My life was and is full of love - my stepmother was a blessing, my stepfather a stroke of luck too good to believe. I didn't go wanting when it came to affection - from all four of my parents, from my grandparents, from family friends.

Six dollars a week, now, go towards the lottery. What am I looking for that I don't already have?

Most people probably don't think about the lotto in these terms - I can see it being a whim, a hint of delight at the possibility (but without any expectations). I can also see the lottery as someone's last chance at finally having enough on which to get by. But for me, both of those impulses are inextricably caught up with those days when Mom and I planned our treehouse. It's a legacy of not quite having enough that I can't seem to shake.

My husband and I are embarking on that complicated voyage which is buying a house. The housing market in Columbia is a lot more intense than we anticipated - I think we expected the demand to be quite low, but Columbia, being in Howard County, benefiting from a top notch school system, positioned perfectly between Baltimore and DC, is a hot market where properties are sold as soon as they are listed. Finding a house which fits our budget and other criteria has been quite a challenge. We've just found something we like, which is exciting; even so, we are trying to be as financially smart and safe as possible. Without several factors going our way, this house could slip out of reach. Not a big deal, in some ways - as I said, we love where we are living now.

But I've got two tickets in my wallet, and sometimes I pray to that compassionate God - who could chide me, maybe, for my apparent materialism and greediness - that He might spin the numbers my way. I whisper all the things I would do, from fixing up my grandmother's house, to restoring the organ at church in my grandfather's name, to helping my stepmother with rent; I will do it all, I think, and keep only what is needful. I will follow Christ's teachings and give to not only my family but to those in need. Whatever you want, God, I will do.

When I was little, I hoped that someday money would be abolished, and that everyone would have what they needed without those dirty, crumpled bills. No bank accounts, no credit cards, just freedom from wealth and debt.

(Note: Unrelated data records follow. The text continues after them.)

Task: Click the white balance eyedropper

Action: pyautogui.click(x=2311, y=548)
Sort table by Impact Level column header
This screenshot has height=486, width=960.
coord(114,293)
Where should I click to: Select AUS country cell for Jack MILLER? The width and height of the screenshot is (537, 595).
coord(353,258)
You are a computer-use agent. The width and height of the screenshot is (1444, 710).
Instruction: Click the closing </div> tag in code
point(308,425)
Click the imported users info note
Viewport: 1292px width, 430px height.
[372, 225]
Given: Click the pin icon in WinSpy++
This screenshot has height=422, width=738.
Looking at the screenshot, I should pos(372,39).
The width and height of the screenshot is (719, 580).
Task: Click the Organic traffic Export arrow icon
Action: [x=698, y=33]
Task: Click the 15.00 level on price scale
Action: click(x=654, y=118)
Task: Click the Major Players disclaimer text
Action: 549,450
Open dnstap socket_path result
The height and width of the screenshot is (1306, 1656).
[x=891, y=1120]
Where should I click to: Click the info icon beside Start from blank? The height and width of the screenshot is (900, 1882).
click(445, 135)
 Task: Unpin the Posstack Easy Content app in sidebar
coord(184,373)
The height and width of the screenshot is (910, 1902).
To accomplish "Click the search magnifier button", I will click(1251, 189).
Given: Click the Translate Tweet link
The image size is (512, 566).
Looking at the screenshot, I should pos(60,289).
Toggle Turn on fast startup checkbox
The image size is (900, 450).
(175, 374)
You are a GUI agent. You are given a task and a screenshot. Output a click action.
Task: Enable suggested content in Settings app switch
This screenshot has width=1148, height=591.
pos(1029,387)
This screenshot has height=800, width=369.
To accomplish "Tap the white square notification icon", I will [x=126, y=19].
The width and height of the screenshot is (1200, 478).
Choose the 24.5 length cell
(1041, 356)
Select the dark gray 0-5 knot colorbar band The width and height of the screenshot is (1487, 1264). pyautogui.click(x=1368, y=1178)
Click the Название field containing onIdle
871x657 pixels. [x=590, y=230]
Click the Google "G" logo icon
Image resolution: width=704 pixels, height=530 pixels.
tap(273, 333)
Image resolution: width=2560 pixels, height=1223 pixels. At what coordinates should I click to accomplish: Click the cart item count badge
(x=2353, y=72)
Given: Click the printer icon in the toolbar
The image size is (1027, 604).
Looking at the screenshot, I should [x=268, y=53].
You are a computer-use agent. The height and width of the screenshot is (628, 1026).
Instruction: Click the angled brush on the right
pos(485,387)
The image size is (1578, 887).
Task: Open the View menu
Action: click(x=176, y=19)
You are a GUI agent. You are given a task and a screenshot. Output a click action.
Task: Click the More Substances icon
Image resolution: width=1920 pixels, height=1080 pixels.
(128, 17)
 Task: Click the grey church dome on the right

I'm realizing now that I've gone on and on about money, which is one of those things you are definitely not supposed to do. Forgive me - I tend to write here about all things impolite. My takeaway message is not about needing more money, or about worshipping at the altar of consumerism, or about a childhood lived well but without enough. This is what I mean to say -

I have so, so much. And I am grateful. Old habits might die hard - but new habits, mindfulness, peace in the present, are the stronger foundations of this life I share with my husband, my sister, my mom, my family, my God.

And if that's what it means to win the lottery, I'll take it.